## Extracted records:
^^^^^^^^^^^^^^^^

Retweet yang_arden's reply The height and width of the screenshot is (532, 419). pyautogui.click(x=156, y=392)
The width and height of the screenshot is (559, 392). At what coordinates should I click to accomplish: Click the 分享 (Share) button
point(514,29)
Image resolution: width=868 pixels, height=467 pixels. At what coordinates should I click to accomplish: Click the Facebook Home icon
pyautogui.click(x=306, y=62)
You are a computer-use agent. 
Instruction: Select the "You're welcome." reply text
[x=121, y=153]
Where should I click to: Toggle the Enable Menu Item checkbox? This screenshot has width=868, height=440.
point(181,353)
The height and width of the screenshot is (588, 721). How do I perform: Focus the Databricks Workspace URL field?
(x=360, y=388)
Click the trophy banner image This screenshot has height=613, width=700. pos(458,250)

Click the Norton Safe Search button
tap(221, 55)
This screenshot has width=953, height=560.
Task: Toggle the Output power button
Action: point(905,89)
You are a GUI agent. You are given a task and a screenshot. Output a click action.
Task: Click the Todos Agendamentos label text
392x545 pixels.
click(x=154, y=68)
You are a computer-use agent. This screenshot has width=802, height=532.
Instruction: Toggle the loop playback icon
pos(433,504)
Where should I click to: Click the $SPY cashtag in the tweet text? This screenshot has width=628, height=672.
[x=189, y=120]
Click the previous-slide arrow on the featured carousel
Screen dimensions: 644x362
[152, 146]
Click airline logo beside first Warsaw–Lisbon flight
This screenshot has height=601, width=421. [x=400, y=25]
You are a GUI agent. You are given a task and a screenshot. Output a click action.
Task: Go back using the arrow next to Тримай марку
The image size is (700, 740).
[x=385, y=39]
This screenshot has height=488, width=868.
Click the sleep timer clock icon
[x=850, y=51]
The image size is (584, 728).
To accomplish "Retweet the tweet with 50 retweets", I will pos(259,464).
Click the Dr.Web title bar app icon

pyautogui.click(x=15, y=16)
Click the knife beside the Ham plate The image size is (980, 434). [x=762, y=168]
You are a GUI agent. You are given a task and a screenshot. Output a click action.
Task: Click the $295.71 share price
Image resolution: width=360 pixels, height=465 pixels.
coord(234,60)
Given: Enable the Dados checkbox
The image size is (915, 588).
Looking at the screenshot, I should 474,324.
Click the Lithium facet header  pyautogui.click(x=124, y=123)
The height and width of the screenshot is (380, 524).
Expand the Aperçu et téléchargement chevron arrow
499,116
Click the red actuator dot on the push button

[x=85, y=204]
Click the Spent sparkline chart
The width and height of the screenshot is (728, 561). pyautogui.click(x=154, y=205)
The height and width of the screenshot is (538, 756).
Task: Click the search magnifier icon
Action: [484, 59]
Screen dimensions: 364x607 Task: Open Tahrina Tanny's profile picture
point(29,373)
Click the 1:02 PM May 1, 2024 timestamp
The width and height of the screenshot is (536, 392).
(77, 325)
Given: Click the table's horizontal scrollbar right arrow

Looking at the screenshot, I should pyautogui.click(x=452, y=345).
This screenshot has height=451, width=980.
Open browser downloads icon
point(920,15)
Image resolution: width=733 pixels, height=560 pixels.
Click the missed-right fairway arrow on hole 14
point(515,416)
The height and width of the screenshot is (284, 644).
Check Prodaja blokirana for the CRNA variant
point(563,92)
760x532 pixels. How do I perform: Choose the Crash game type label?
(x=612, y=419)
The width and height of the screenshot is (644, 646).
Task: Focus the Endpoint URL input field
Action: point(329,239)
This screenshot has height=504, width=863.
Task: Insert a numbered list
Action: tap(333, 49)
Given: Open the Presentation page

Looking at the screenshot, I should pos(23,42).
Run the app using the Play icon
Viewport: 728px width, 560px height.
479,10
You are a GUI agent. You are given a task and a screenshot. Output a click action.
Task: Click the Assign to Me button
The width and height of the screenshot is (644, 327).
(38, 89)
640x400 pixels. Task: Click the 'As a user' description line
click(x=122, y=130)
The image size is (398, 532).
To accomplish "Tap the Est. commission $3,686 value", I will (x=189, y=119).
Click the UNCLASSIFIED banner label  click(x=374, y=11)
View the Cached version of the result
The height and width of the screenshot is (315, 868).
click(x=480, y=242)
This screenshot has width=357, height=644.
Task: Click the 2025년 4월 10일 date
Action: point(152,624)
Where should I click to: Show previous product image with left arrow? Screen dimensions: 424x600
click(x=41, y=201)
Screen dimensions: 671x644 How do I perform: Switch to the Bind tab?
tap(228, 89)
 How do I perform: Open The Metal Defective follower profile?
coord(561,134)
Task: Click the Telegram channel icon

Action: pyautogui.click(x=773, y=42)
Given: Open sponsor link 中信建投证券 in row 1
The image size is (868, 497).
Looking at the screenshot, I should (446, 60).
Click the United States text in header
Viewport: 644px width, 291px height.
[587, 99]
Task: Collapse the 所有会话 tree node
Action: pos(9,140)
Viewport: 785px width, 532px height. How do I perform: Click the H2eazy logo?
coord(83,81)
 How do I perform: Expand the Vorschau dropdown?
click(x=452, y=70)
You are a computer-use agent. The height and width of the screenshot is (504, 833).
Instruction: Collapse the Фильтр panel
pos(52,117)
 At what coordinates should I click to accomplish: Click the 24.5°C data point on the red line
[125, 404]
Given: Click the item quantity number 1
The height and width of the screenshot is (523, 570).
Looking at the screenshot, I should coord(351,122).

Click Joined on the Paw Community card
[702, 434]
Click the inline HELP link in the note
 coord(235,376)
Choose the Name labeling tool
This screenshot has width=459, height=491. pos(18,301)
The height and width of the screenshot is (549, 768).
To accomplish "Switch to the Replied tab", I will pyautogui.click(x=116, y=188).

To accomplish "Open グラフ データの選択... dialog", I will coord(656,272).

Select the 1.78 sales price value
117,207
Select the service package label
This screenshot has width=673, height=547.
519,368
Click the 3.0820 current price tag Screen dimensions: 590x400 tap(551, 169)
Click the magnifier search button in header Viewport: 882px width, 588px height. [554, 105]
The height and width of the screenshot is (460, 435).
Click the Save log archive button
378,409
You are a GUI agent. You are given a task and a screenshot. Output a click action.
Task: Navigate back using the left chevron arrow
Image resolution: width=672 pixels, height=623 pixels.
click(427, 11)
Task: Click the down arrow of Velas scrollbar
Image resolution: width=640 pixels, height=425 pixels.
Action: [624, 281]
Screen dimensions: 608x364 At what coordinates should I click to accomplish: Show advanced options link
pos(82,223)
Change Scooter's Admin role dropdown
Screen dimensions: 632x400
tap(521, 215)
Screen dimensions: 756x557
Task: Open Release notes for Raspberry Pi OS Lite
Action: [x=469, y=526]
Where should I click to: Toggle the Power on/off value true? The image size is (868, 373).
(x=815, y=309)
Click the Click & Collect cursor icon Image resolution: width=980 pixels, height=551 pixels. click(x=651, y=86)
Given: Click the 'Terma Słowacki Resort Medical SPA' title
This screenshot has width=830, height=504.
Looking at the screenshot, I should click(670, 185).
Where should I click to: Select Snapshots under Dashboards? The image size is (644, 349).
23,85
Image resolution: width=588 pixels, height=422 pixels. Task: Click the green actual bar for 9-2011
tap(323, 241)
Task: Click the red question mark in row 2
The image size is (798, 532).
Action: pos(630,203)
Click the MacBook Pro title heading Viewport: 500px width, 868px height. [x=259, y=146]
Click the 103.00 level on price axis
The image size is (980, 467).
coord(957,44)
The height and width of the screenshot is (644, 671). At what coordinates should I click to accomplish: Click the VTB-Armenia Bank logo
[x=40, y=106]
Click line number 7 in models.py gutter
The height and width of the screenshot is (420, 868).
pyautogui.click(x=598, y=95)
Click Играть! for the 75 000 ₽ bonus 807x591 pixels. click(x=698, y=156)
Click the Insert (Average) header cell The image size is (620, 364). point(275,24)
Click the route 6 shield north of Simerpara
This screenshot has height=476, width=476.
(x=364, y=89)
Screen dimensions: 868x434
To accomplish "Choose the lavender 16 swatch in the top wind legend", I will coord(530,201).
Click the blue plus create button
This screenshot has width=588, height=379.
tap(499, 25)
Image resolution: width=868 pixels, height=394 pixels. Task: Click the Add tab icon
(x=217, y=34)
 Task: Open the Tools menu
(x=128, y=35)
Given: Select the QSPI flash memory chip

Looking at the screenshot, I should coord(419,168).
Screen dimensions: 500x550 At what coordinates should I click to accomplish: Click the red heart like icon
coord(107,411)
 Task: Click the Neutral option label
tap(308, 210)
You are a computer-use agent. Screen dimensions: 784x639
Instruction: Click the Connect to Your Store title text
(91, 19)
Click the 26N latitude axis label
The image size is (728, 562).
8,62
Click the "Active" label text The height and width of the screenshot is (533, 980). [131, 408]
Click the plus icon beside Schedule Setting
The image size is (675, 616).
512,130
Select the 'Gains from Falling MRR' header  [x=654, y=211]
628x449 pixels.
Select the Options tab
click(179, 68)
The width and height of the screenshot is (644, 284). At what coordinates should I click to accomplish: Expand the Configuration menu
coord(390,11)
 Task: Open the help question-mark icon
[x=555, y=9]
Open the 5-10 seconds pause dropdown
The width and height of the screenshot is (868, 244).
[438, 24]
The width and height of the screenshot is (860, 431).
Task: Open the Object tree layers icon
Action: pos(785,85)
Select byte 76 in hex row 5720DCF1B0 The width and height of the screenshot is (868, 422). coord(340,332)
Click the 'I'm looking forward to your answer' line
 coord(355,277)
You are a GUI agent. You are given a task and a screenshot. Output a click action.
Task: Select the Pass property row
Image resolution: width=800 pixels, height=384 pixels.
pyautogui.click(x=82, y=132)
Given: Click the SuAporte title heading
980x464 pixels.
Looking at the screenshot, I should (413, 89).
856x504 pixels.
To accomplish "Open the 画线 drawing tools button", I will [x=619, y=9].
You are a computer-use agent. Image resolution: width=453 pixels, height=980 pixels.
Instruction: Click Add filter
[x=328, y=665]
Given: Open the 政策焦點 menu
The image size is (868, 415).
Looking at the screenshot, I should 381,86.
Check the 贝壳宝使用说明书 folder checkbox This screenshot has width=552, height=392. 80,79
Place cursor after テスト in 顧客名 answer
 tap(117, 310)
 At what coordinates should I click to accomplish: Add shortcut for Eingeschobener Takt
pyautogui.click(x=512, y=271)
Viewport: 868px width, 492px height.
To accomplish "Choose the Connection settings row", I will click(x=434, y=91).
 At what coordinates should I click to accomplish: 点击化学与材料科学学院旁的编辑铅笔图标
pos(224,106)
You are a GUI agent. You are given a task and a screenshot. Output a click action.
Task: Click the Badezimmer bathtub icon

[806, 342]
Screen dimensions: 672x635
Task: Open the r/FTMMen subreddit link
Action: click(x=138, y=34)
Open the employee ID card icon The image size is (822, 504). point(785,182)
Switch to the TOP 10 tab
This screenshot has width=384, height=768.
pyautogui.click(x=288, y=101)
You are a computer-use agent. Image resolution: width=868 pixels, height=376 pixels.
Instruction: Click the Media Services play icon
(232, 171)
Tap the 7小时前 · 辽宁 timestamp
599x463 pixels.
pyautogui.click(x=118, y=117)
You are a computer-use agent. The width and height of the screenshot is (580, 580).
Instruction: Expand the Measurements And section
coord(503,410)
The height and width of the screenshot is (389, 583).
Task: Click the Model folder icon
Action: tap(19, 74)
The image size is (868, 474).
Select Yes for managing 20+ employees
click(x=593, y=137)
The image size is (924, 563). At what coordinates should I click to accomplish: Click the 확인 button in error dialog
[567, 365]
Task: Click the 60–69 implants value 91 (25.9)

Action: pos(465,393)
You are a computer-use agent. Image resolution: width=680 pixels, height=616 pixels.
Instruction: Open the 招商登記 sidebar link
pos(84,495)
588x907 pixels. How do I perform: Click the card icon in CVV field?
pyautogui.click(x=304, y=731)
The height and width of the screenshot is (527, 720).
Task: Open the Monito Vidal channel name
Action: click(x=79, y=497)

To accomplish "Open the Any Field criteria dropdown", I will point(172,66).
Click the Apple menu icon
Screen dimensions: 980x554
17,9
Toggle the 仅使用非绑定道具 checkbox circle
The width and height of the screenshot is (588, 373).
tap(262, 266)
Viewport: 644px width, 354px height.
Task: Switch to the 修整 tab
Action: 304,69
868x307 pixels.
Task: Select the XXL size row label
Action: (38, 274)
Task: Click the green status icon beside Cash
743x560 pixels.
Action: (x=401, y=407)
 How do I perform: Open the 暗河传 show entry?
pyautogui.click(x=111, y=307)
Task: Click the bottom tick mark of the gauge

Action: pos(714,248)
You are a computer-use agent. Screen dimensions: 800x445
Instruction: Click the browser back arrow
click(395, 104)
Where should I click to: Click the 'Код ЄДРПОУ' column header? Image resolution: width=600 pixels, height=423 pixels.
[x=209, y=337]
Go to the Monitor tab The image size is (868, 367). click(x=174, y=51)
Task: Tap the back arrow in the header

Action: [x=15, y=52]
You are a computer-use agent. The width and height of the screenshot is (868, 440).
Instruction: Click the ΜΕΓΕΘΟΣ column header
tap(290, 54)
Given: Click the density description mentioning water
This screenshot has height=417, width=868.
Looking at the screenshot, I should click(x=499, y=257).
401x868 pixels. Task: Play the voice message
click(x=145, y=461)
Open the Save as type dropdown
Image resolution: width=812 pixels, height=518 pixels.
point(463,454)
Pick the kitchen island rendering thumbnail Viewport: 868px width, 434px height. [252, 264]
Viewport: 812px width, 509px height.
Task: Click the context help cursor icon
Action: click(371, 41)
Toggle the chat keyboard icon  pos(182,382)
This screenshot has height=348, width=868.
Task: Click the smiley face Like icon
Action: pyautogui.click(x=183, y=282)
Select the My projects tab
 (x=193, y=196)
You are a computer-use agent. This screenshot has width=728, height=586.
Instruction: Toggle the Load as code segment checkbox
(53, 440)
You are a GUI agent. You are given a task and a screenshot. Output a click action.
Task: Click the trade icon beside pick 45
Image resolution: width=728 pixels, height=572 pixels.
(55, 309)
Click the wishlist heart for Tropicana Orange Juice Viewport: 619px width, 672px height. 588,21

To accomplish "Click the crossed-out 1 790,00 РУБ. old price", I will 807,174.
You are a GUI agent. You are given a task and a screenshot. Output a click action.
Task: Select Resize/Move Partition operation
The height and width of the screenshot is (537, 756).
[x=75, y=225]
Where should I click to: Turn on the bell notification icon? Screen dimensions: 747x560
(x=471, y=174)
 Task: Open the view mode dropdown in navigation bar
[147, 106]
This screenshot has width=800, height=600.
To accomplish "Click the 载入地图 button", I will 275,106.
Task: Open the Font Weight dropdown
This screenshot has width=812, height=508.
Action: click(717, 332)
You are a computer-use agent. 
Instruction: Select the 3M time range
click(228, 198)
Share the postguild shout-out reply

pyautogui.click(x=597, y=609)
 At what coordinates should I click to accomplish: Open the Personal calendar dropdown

^^^^^^^^^^^^^^^^

## Task objective:
Could you copy every line from the records that has "using" in it?

## Solved problem:
Task: Go back using the arrow next to Тримай марку
Run the app using the Play icon
Task: Navigate back using the left chevron arrow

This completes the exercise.